WahanaNews.co | Presiden ke-6 RI, Susilo Bambang Yudhoyono (SBY), mengaku sangat khawatir dengan kerukunan masyarakat Indonesia
belakangan ini.
Menurutnya, harmoni sosial saat ini terasa
retak dan jauh dari semangat persaudaraan sebagai bangsa.
Baca Juga:
Empat Pimpinan MPR RI Temui SBY Bahas Situasi Bernegara di Indonesia
"Bermula
dari dinamika politik pada Pilkada Jakarta tahun 2017, sepertinya dalam
kehidupan masyarakat kita terbangun jarak dan pemisah yang semestinya tak
terjadi. Terbangun polarisasi yang tajam di antara kita, baik karena faktor
identitas, politik, maupun ideologi," jelas SBY, dikutip dari akun Facebook Susilo
Bambang Yudhoyono pada Minggu (10/1/2021).
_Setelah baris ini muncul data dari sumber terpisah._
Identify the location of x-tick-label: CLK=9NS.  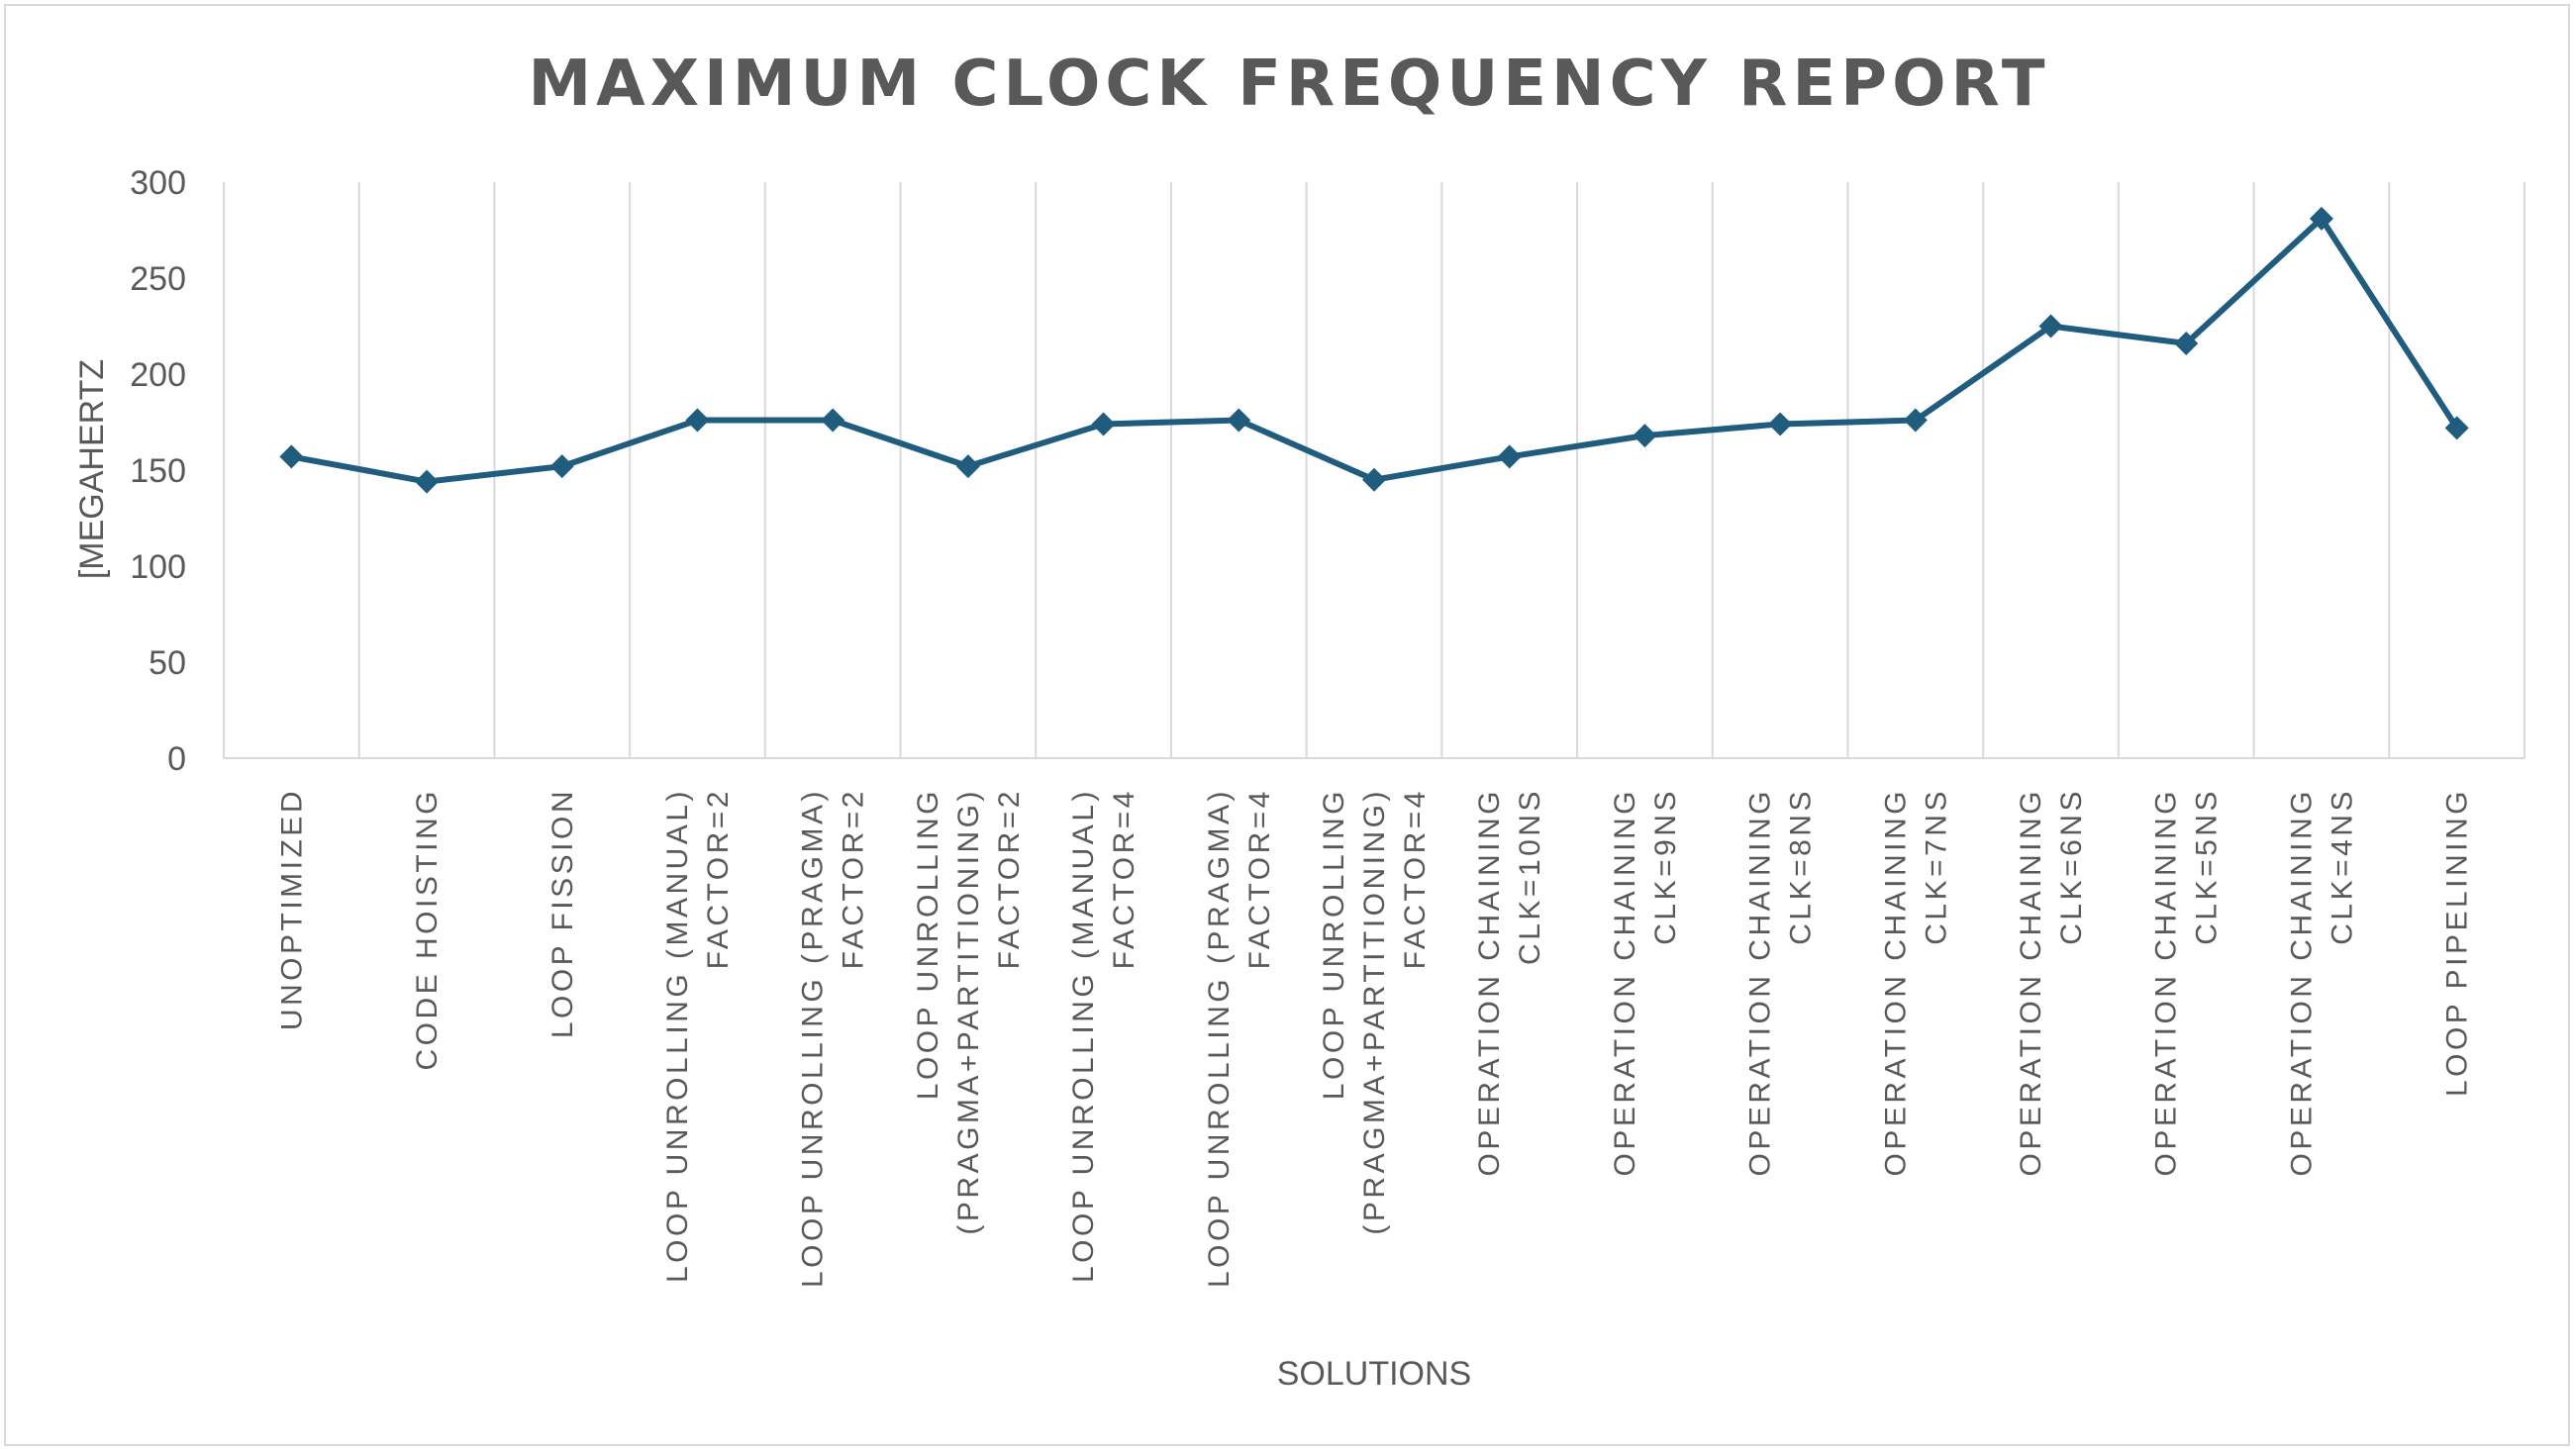
(1666, 866).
SBY menilai, sebagian menganggap
mereka yang tidak sama identitasnya, misalnya agamanya, partai politiknya, dan juga garis ideologinya, adalah
lawan. Untuk bicara pun merasa tidak nyaman.
Garis permusuhan ini bahkan menembus
lingkaran persahabatan yang sudah terbangun lama, bahkan lingkaran-lingkaran
keluarga.
Baca Juga:
Kepemimpinan Prabowo Berpotensi Kombinasikan Gaya Soekarno, Soeharto dan Jokowi & Slogan "Penak Jamanku To?"
"Saya
sungguh prihatin jika lingkaran tentara dan polisi yang harusnya menjadi contoh
dalam persatuan dan persaudaraan kita sebagai bangsa juga tak bebas dari hawa
permusuhan ini. Keadaan ini sungguh menyedihkan dan sekaligus membahayakan masa
depan bangsa kita," tegasnya.
Saat ini, kata SBY, jika polarisasi
antar-kubu politik sangat tajam, kehidupan demokrasi pasti tidak sehat.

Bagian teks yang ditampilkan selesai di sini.